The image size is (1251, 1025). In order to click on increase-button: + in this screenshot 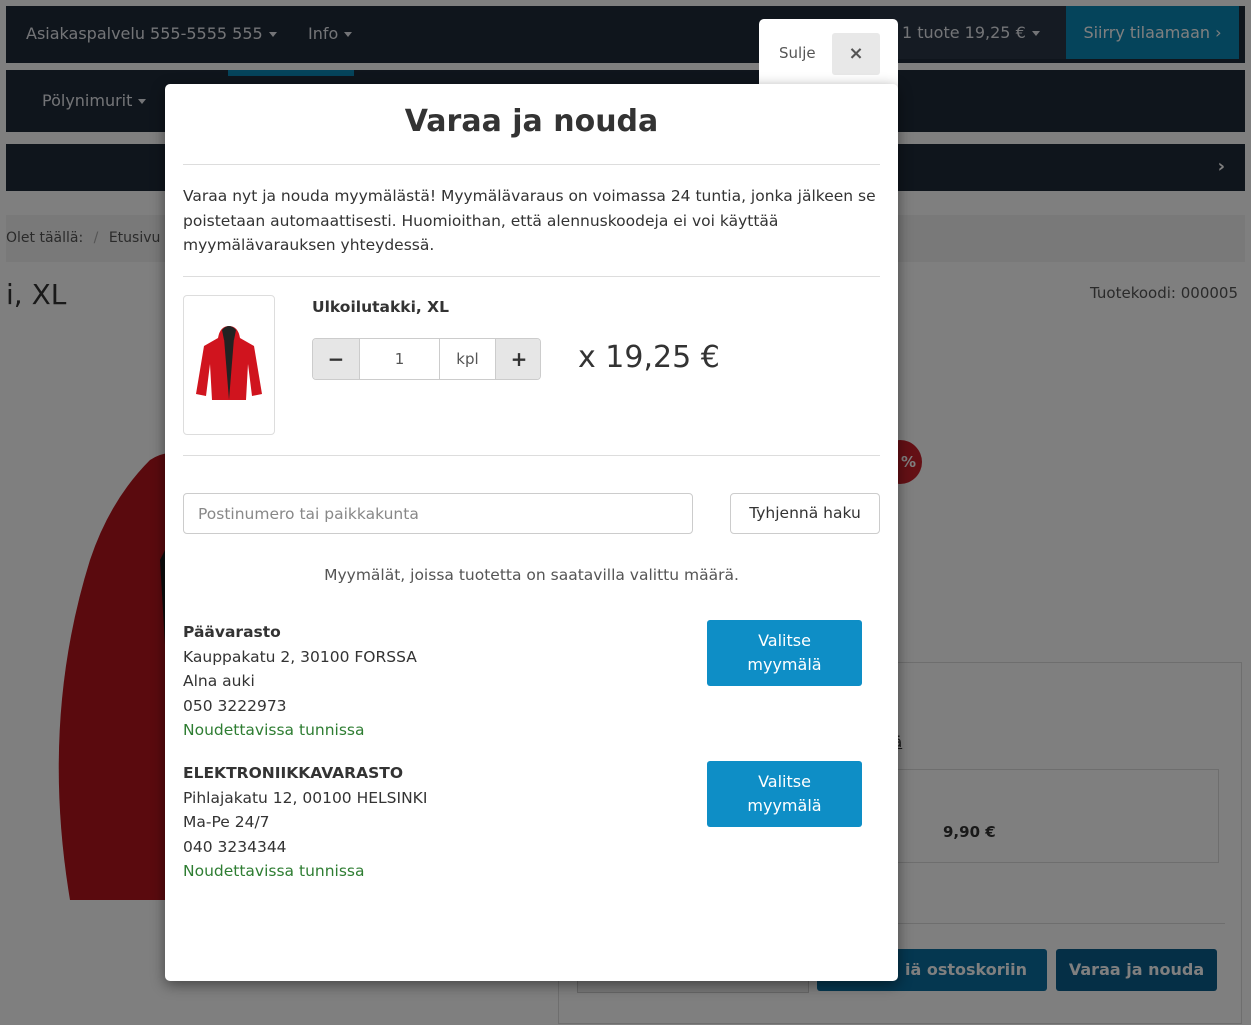, I will do `click(518, 359)`.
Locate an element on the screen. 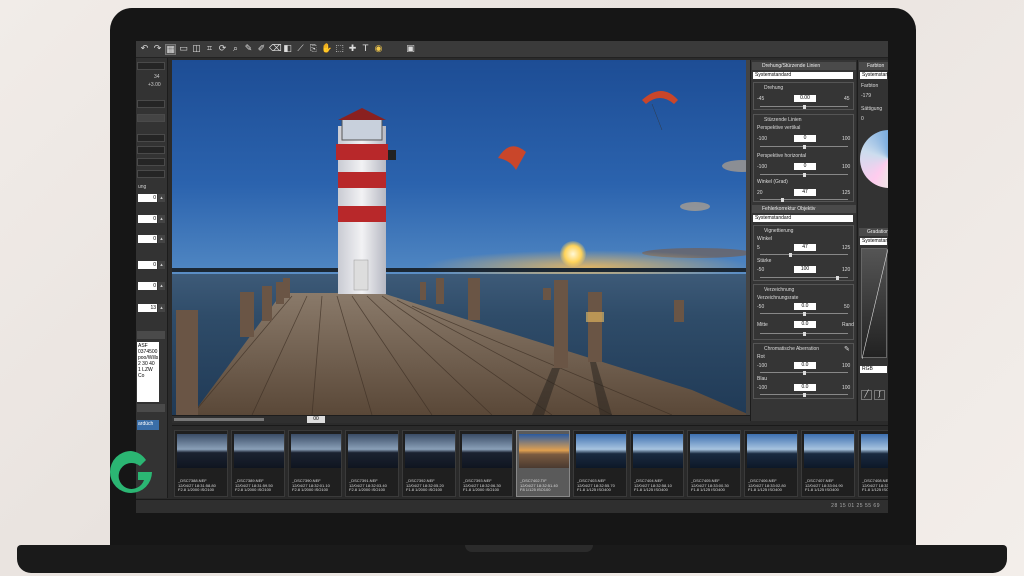  color-wheel is located at coordinates (874, 159).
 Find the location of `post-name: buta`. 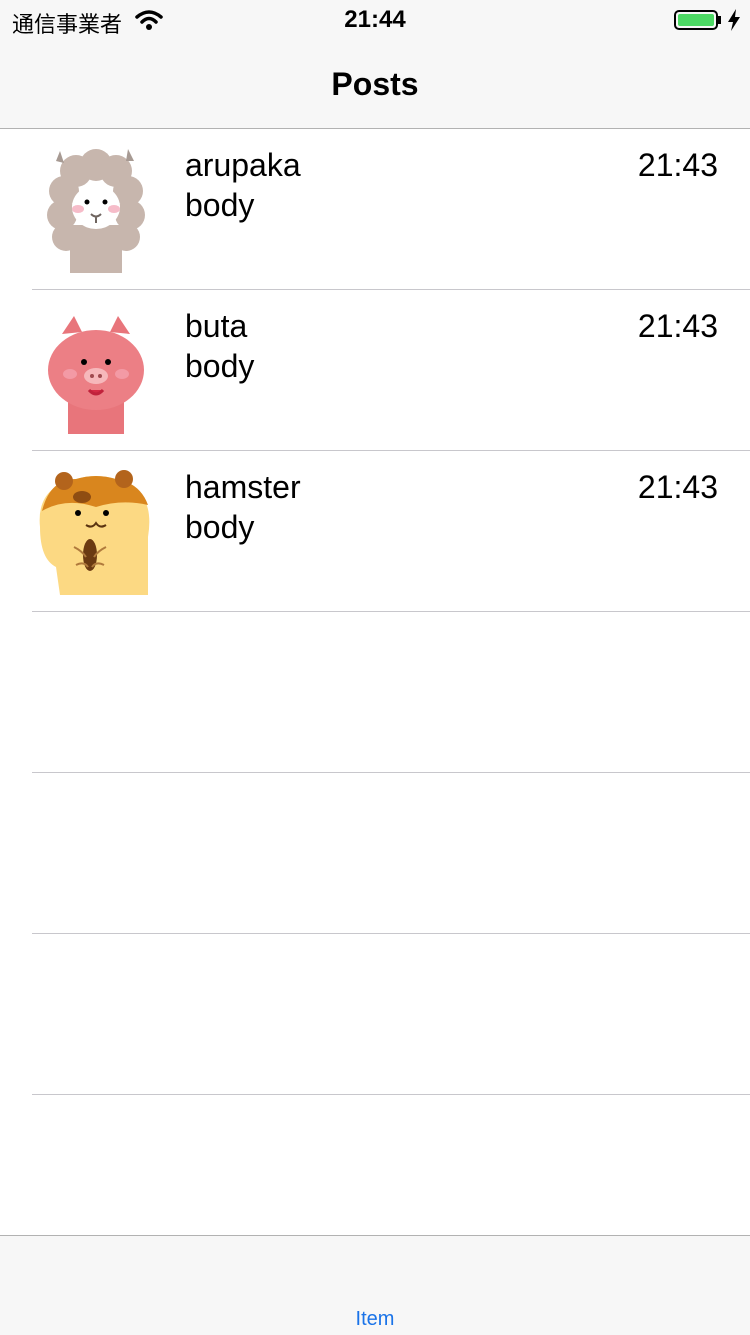

post-name: buta is located at coordinates (216, 326).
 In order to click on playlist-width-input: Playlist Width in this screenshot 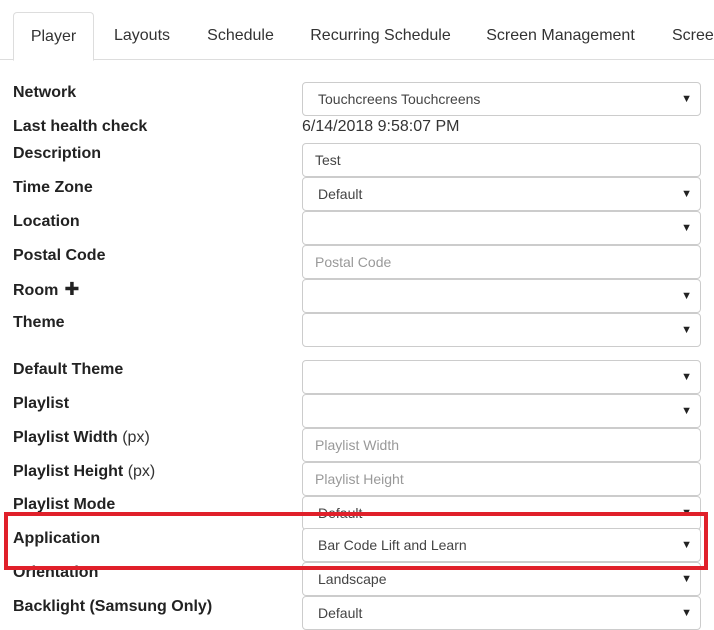, I will do `click(502, 445)`.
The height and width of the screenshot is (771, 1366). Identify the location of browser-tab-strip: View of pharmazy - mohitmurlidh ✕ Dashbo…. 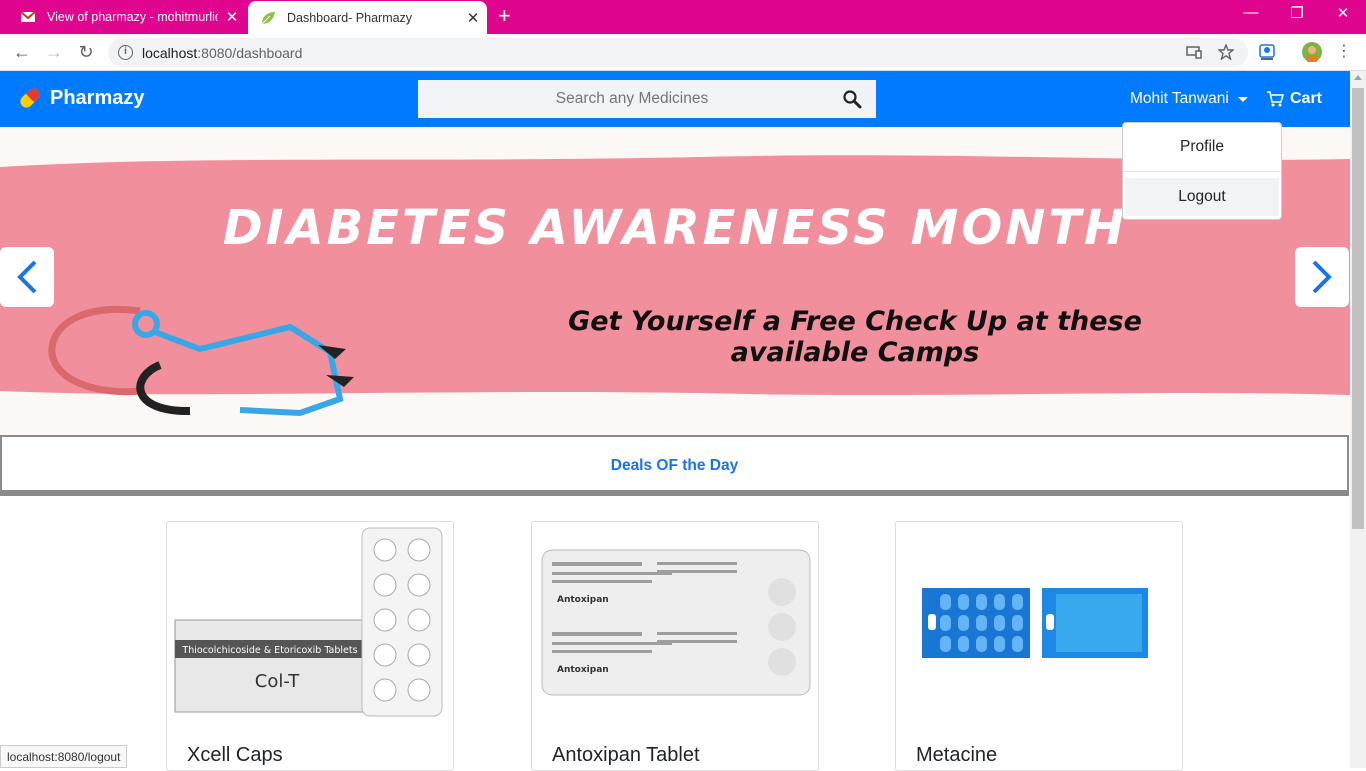
(683, 17).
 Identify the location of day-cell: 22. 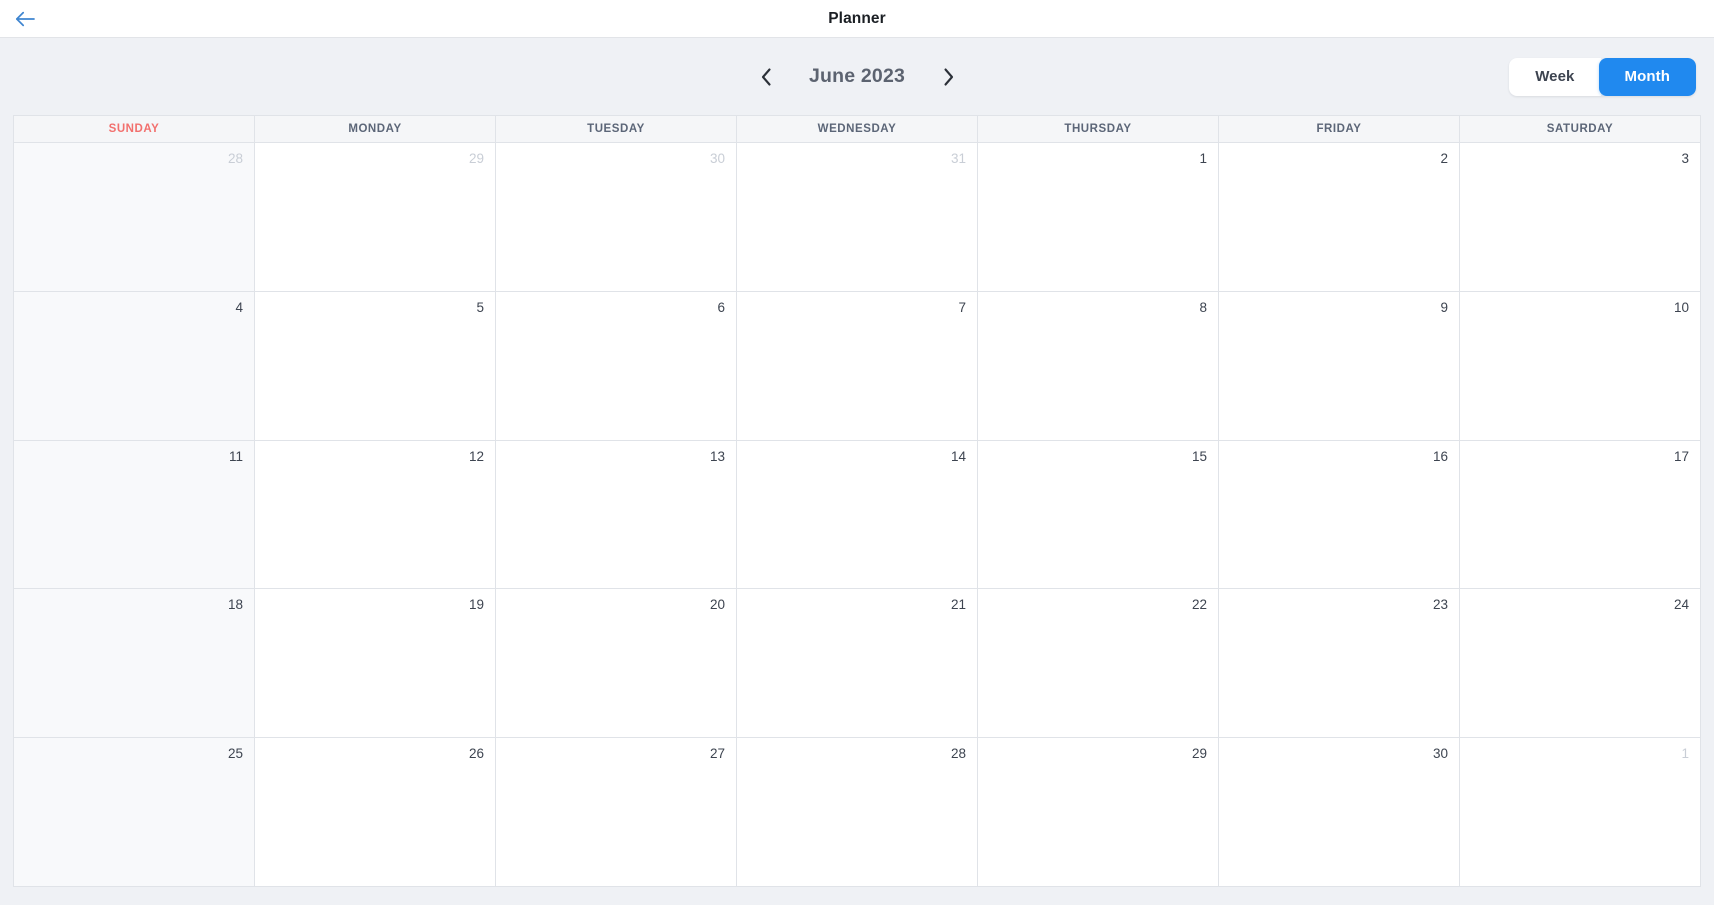
(1098, 664).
====
**Aim of the task**
Begin at the line that has "The height and" and stop at the end of the entries. Copy those lines in full, shifting every coordinate in the answers by -18, and leave the pictures out.

**Worked solution**
The height and width of the screenshot is (771, 1366). Identify the location of browser-tab-strip: View of pharmazy - mohitmurlidh ✕ Dashbo…. 
(665, -1).
 Identify the location of day-cell: 22. 
(1080, 646).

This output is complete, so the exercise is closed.